All of us will be familiar with the <blockquote> tag, but did you know about <blockquote>’s little brother <cite>? <cite> allows you to define the text inside of the element as a reference. Typically the browser will render the text inside of the <cite> tag in italics, but this can be changed with a touch of CSS.

The <cite> tag is really useful for citing bibliographic and other site references. Here’s an example of how to use the cite tag in a paragraph:

David Allen’s breakthrough organization book Getting Things Done has taken the web by storm.

 

<acronym>

The <acronym> tag is a way to define or further explain a group of words. When you hover over text that has the <acronym> tag used, a box appears below with the text from the title tag. For example:

The microblogging site Twitter has recently struggled with downtimes.

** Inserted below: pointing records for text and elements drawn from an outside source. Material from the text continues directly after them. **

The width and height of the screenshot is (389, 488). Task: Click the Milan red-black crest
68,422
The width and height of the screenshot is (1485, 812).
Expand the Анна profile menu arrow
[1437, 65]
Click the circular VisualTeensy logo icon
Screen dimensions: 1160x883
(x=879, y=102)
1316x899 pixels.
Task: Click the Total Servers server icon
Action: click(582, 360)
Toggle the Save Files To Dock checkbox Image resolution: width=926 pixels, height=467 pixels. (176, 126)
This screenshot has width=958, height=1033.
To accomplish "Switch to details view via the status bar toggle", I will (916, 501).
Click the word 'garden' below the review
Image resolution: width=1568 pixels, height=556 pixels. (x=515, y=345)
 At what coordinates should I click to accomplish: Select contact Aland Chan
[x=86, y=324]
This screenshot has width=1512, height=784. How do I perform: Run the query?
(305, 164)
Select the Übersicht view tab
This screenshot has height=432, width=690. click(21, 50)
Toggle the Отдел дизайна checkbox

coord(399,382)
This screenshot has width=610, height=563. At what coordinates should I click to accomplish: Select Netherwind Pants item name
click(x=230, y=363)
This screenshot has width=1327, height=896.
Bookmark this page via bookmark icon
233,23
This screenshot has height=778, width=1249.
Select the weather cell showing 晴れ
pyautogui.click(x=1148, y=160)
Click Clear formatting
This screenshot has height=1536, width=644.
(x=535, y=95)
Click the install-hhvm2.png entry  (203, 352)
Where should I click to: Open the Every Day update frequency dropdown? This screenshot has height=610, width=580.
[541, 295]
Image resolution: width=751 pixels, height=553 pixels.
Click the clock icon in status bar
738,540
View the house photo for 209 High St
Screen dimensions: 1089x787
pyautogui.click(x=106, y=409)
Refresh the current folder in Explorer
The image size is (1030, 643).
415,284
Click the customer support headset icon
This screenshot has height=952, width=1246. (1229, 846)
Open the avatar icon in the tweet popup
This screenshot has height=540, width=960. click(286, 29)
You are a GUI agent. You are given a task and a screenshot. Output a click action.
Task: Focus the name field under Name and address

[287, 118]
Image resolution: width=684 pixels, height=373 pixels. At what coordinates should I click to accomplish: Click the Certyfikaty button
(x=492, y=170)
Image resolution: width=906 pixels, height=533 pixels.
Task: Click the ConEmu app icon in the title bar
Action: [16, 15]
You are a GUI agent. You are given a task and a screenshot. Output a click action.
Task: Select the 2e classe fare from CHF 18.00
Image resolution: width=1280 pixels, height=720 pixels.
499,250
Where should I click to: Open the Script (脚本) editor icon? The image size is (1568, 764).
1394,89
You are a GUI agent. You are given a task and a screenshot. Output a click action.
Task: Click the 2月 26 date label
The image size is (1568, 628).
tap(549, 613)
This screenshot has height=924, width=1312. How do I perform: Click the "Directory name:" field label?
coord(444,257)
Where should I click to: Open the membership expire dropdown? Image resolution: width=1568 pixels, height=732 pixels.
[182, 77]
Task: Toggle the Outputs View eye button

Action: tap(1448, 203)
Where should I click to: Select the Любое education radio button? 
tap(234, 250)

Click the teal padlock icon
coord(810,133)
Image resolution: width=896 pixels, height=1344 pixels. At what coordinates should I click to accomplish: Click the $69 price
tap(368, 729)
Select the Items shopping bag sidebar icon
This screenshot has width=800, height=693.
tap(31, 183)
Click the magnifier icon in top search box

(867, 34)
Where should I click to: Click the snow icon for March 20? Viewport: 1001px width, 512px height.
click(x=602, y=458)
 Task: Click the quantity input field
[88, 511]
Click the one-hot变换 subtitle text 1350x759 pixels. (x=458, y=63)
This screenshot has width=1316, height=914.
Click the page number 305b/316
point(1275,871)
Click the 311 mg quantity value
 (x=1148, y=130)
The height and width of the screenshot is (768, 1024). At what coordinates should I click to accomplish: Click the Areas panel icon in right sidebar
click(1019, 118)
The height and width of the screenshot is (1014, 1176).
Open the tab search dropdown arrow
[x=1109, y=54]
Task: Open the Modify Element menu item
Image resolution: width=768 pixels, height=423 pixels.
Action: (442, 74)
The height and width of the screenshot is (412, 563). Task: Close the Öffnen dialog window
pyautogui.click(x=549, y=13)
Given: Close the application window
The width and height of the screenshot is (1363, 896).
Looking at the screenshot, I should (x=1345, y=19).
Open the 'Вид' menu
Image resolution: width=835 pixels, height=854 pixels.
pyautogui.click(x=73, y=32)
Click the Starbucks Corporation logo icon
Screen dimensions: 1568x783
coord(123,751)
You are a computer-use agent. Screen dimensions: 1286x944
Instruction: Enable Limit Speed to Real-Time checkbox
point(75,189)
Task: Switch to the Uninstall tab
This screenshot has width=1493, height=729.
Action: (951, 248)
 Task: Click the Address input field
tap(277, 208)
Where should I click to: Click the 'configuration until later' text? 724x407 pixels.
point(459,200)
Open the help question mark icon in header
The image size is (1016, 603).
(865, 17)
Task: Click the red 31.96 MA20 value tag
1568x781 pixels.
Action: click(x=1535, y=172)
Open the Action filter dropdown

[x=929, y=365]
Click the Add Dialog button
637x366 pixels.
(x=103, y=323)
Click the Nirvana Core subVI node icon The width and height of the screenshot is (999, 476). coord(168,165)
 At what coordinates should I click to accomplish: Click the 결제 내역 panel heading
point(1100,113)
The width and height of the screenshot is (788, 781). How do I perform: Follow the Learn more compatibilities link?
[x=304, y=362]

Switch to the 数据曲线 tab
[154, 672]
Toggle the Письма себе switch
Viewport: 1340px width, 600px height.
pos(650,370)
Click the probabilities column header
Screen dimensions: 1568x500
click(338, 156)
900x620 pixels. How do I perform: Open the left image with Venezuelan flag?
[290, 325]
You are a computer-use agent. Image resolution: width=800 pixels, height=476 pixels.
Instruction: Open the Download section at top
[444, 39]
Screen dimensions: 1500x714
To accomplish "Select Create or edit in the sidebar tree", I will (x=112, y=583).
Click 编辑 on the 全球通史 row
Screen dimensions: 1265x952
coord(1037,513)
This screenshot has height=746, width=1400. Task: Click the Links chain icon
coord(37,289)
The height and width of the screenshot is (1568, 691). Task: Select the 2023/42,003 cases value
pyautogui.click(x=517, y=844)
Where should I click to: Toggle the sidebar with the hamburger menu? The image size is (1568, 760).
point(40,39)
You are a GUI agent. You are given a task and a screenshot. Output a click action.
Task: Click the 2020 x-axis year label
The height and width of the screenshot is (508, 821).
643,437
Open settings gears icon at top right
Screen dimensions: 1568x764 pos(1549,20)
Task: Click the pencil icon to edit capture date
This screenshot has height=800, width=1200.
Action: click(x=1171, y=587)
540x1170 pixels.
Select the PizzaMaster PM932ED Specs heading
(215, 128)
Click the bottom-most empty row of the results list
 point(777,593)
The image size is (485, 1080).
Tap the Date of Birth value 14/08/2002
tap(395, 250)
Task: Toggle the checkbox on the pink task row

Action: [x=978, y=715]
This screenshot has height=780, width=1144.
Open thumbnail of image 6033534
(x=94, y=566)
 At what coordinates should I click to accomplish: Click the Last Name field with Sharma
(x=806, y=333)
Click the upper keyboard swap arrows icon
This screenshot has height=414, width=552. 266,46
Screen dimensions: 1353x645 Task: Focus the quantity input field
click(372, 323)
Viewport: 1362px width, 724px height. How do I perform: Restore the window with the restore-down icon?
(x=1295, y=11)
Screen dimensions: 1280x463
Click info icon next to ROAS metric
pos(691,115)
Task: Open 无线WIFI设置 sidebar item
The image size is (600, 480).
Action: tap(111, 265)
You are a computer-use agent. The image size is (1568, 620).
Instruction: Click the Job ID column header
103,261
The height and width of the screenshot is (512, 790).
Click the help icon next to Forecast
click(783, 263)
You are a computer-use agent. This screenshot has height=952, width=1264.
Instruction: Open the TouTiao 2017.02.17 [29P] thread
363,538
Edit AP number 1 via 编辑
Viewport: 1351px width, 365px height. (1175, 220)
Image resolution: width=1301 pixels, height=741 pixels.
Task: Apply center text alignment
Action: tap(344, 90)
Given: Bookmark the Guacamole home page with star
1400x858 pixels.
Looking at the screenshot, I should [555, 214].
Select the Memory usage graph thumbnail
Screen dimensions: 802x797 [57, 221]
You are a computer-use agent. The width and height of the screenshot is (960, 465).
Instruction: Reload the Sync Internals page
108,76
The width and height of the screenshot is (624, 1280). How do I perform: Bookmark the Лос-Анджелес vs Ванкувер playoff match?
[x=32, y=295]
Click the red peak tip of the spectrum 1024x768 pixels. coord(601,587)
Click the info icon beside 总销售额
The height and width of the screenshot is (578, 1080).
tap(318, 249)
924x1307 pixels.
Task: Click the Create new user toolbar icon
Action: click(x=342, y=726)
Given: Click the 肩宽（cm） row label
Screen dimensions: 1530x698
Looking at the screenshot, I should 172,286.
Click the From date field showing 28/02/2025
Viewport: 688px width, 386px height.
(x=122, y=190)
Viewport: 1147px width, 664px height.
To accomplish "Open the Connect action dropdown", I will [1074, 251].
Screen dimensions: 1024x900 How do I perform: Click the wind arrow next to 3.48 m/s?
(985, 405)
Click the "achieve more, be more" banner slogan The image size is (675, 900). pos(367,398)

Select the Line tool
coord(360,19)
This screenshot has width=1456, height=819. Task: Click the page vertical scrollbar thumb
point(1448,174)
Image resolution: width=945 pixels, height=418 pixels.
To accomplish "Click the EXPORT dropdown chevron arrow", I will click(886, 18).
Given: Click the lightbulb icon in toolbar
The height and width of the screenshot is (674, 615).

The microblogging site  <acronym title="Founded in 2006"e> Twitter </acronyme> has recently struggled with downtimes.

<address>

The <address> tag is quite an obscure little tag, but that doesn’t mean it isn’t useful! As the name implies, <address> allows you to semantically markup addresses in HTML. The nifty little tag will also italicize all of the data within the brackets, though the style can easily be changed through simple CSS.

Glen Stansberry
1234 Web Dev Lane
Anywhere, USA
<address>Glen Stansberry 1234 Web Dev Lane Anywhere, USA</address>

<abbr>

The <abbr> tag is much akin to the <acronym> tag, except the <abbr> tag is only used to define abbreviated words. Just like <acronym>, you define a title within the tag. When a visitor hovers over the abbreviated text, the full definition appears below. The <abbr> tag is rarely used, but the benefits are many for screen readers, spellcheckers and search engines.

Sgt. Pepper’s Lonely Hearts Club is my favorite album.

<abbr title="Sergeant">Sgt.</abbr> Pepper's Lonely Hearts Club is my favorite album.